▶ [Your assignment]:
Only the number is needed. Please count the lines below in which the word "agent" occurs.

------ Given records

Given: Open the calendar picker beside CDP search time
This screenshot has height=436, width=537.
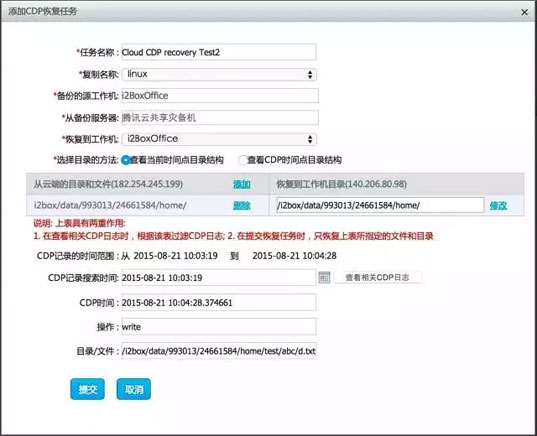Looking at the screenshot, I should (x=324, y=277).
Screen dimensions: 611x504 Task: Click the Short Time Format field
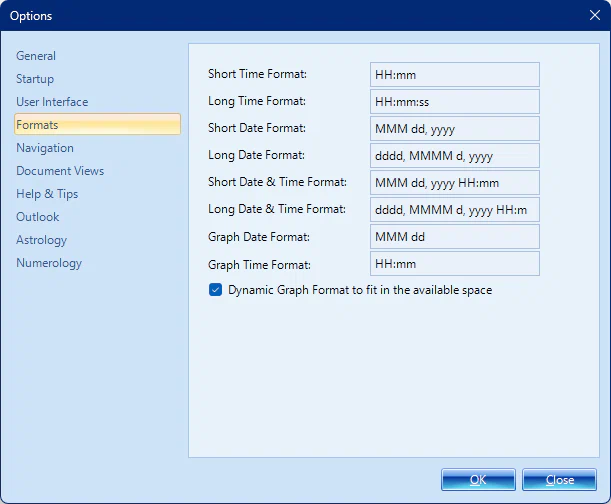point(454,75)
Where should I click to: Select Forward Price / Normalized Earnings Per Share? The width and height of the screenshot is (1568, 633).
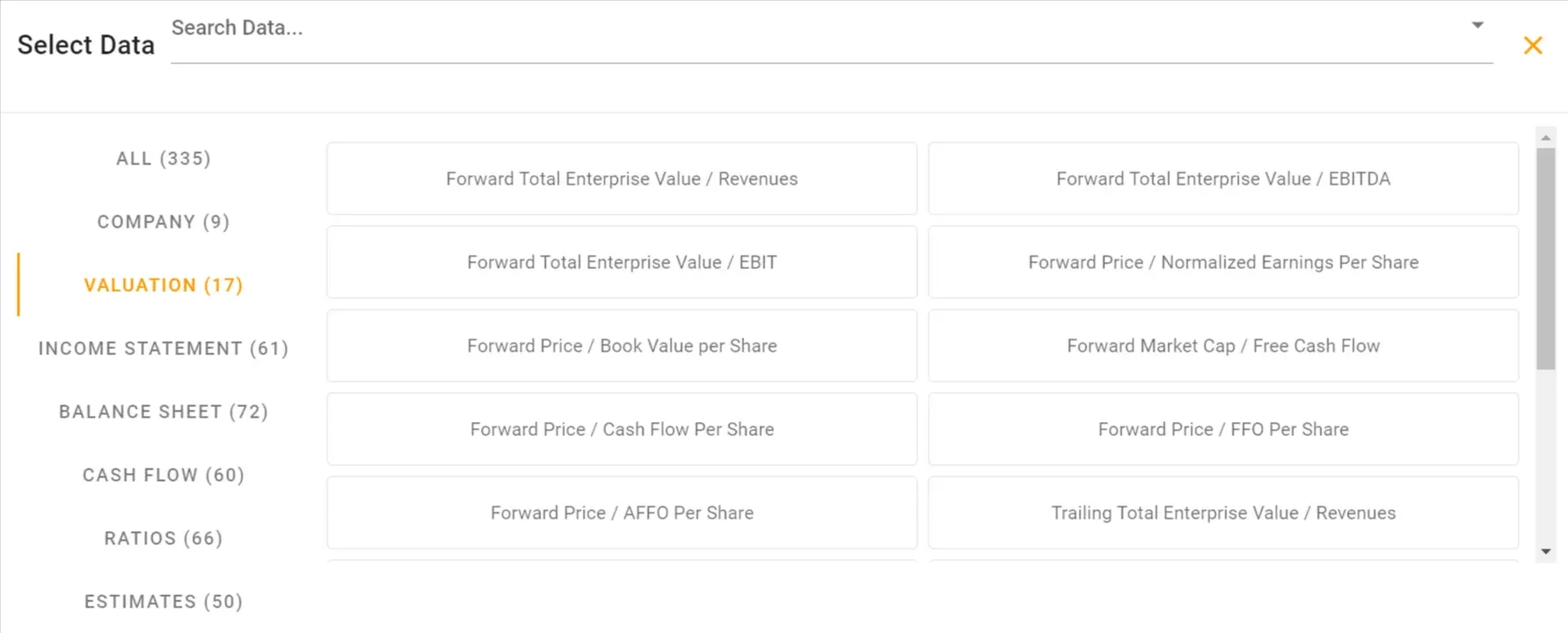click(1223, 263)
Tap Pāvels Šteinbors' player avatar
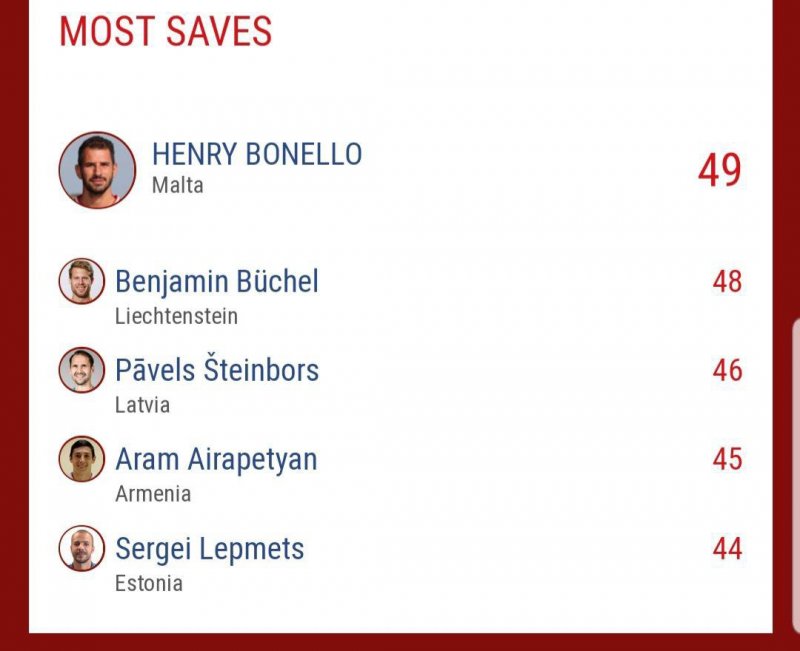 (81, 370)
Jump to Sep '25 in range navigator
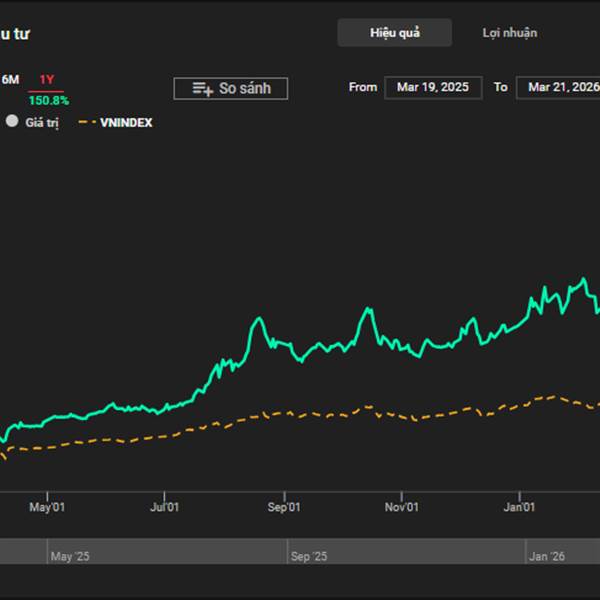 tap(307, 556)
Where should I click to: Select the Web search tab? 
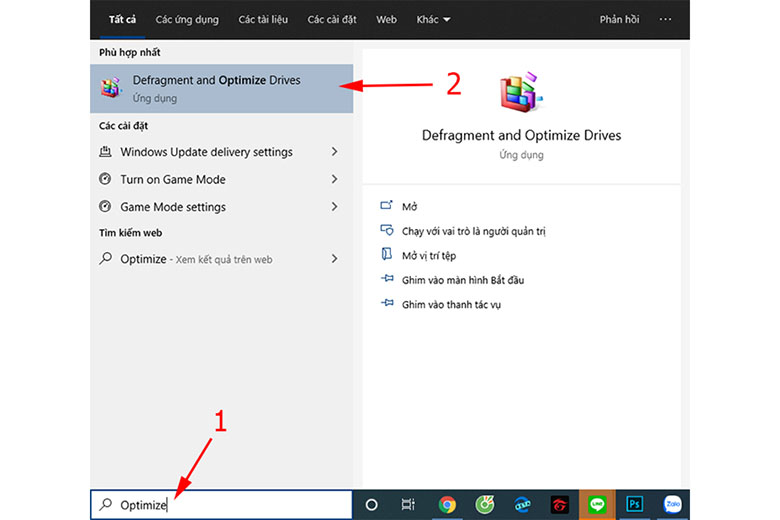pos(386,19)
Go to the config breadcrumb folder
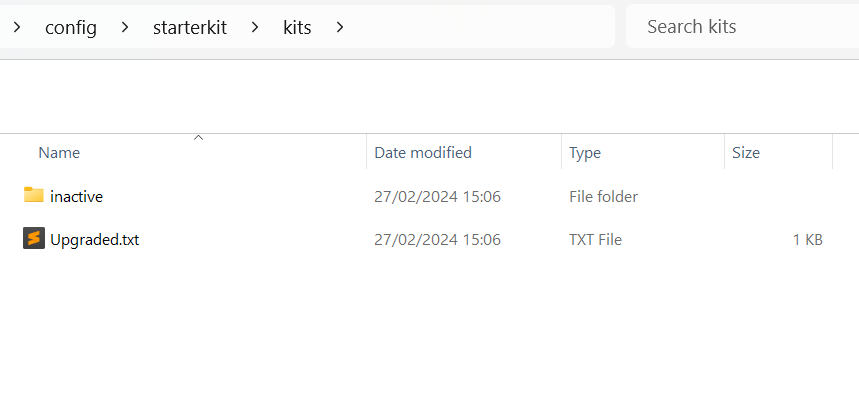 pos(71,27)
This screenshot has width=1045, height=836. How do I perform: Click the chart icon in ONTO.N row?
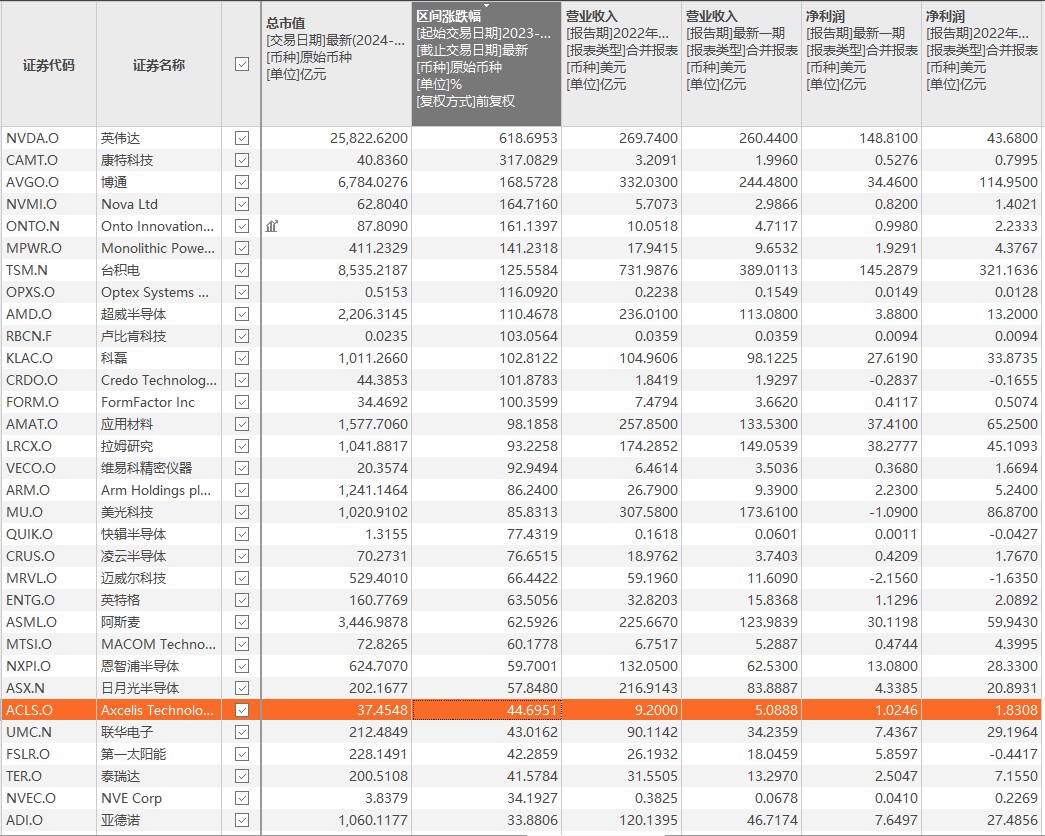pos(271,227)
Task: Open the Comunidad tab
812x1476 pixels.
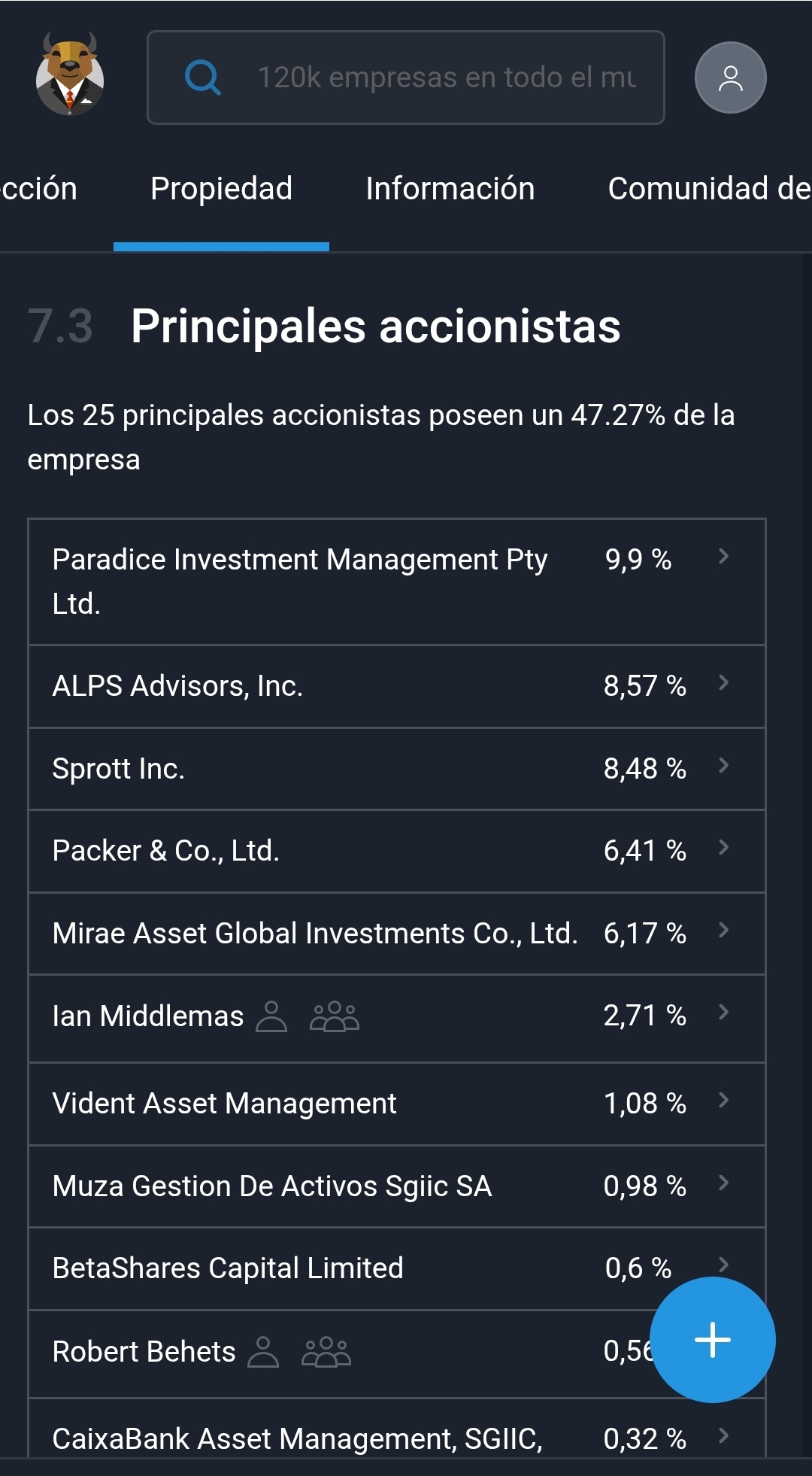Action: (x=708, y=189)
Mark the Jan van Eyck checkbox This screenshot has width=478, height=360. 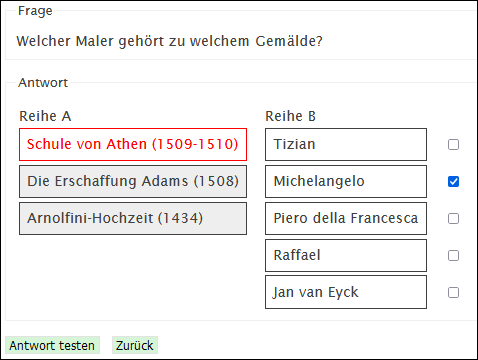click(453, 293)
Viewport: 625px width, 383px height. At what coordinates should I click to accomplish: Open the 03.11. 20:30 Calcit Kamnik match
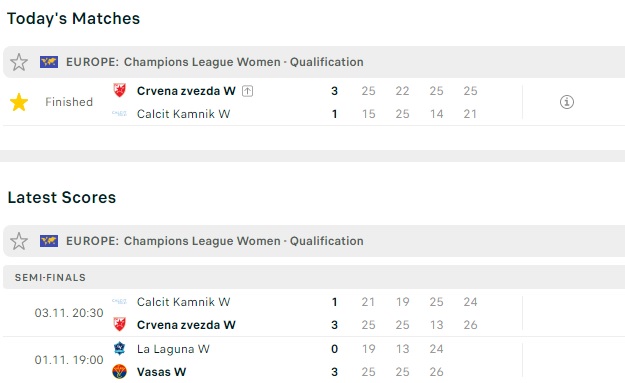coord(263,313)
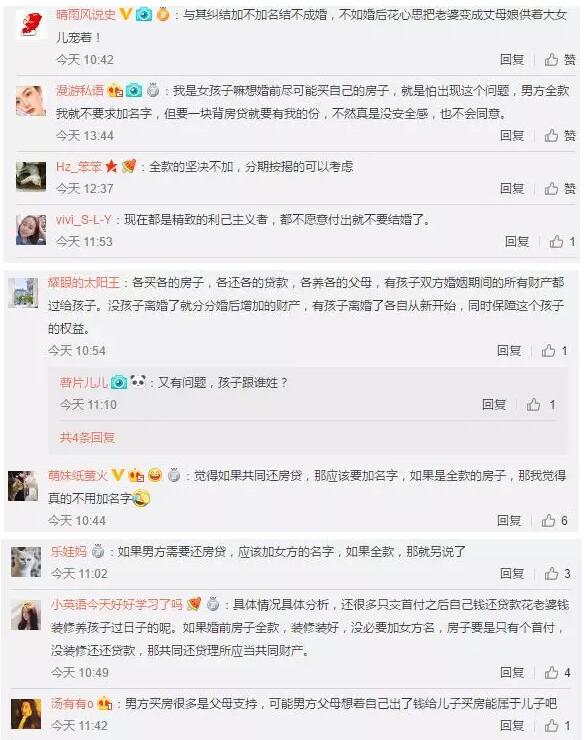Like the comment posted at 13:44
The image size is (585, 740).
560,136
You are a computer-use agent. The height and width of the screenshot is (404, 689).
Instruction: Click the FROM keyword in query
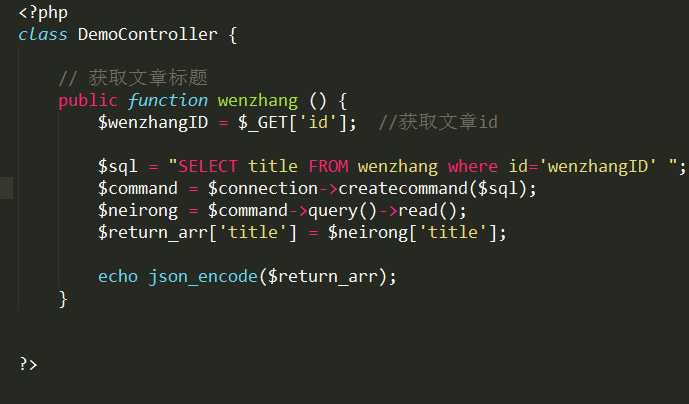point(328,167)
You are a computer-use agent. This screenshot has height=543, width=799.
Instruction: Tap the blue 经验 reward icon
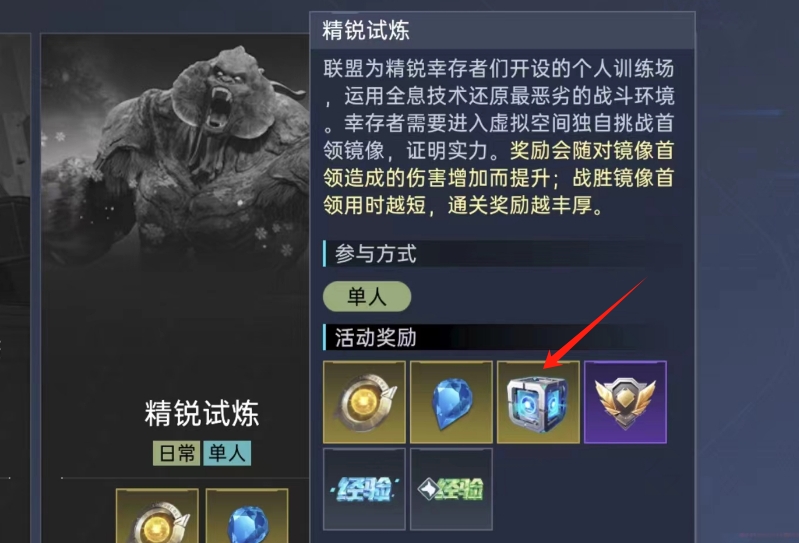point(364,489)
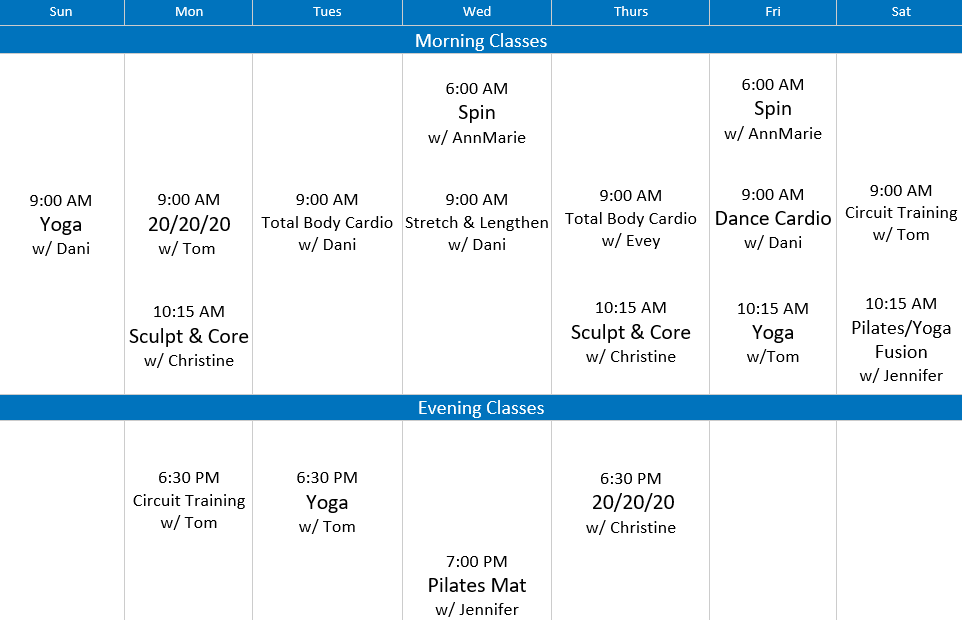The height and width of the screenshot is (620, 962).
Task: Click Saturday 9:00 AM Circuit Training
Action: pos(900,212)
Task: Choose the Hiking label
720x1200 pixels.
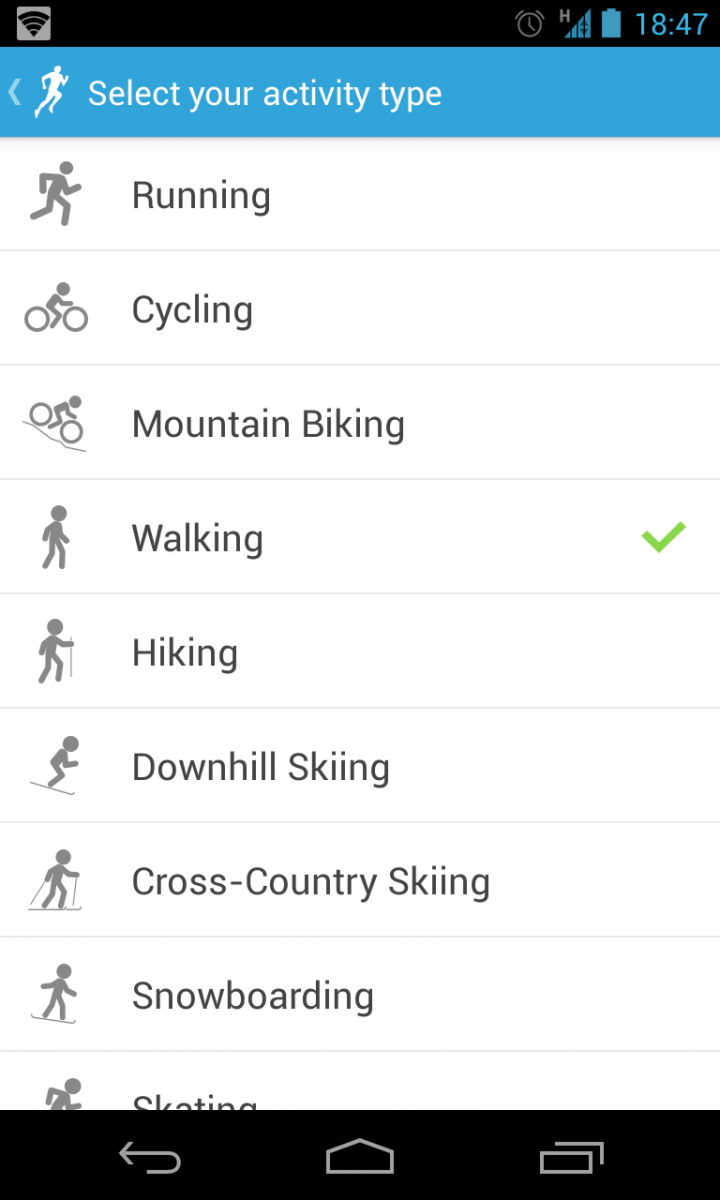Action: [185, 653]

------------

▶ [Result of the task]:
2